> _Requirement_: Search the records for "agent". Report every line where it occurs.

Screenshot grounding data

- - - -

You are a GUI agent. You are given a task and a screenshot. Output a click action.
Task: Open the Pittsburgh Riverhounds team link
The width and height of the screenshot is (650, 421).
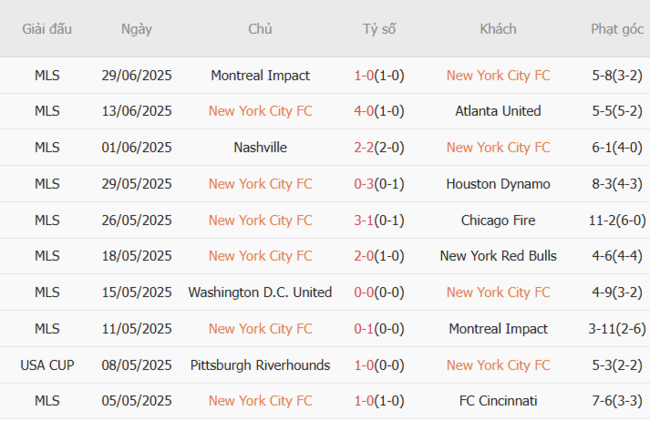pyautogui.click(x=260, y=365)
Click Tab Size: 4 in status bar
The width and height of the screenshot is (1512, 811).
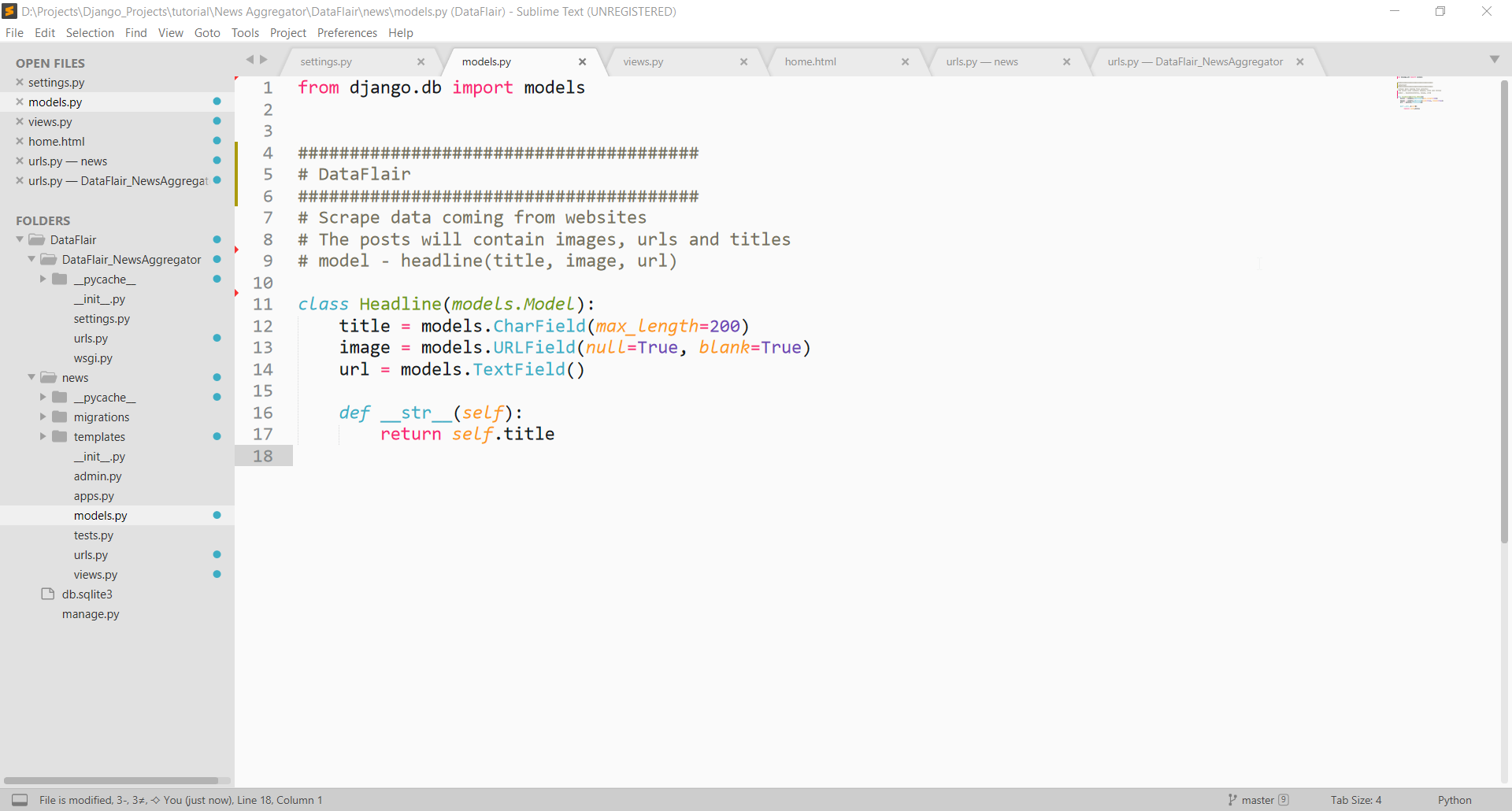[1355, 800]
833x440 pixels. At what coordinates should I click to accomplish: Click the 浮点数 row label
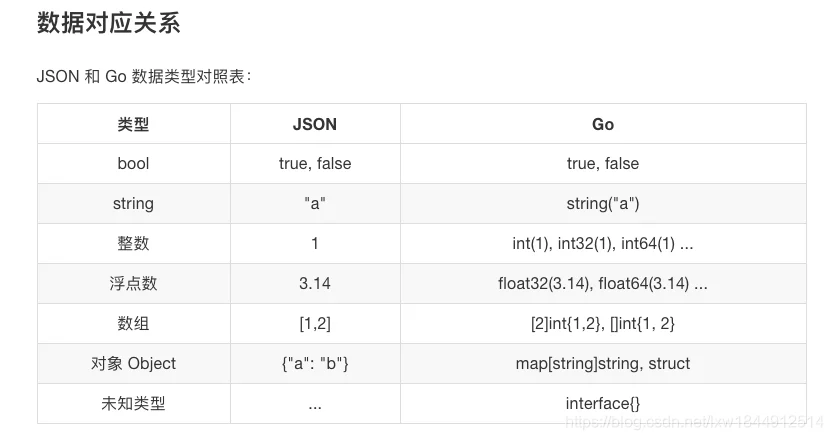[133, 283]
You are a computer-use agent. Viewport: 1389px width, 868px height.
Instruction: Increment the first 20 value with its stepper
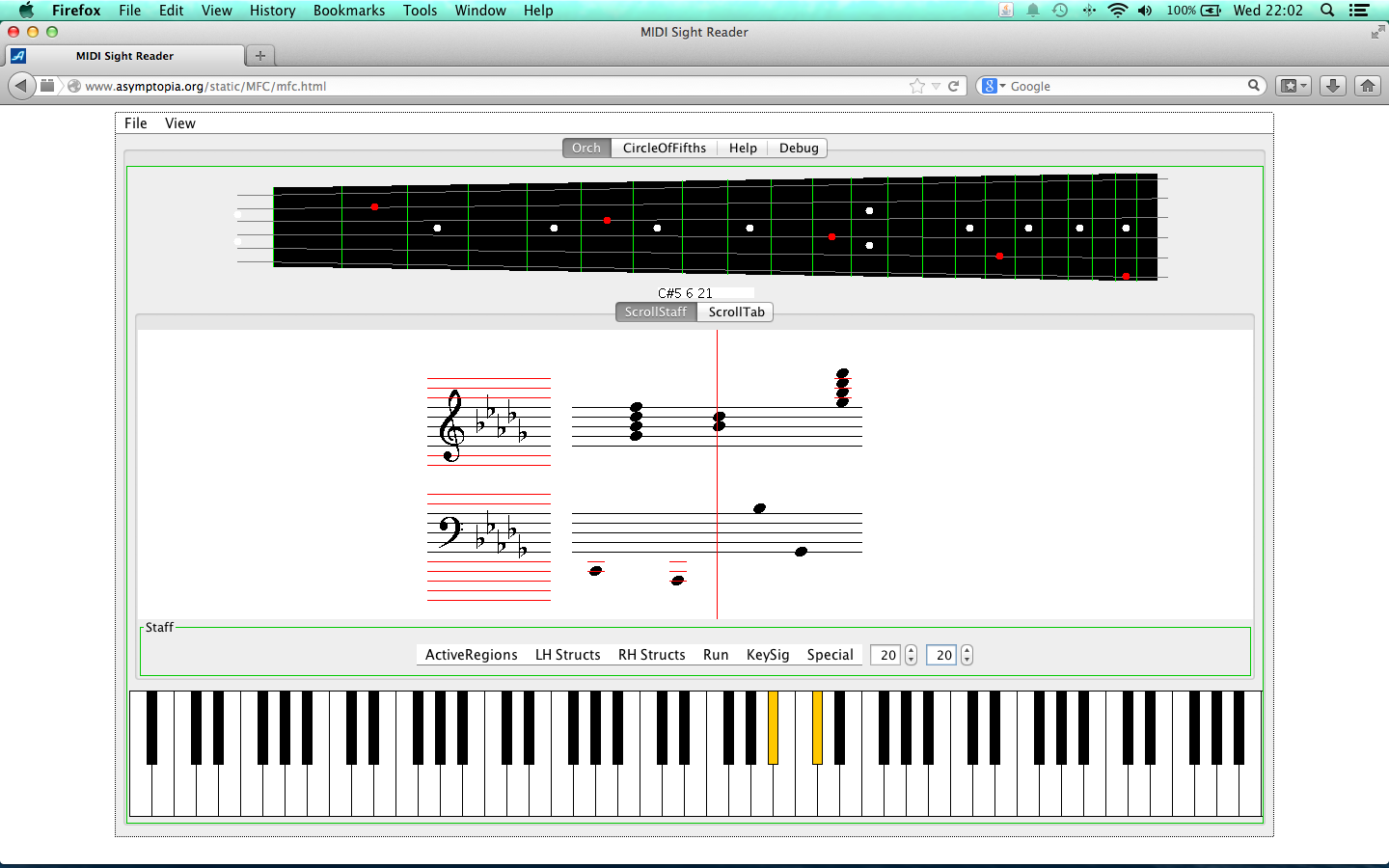pyautogui.click(x=911, y=650)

- - - -

> _Output below_:
You are a GUI agent. You are given a task and a screenshot. Output a click action.
You are a computer-use agent. Viewport: 1389px width, 868px height.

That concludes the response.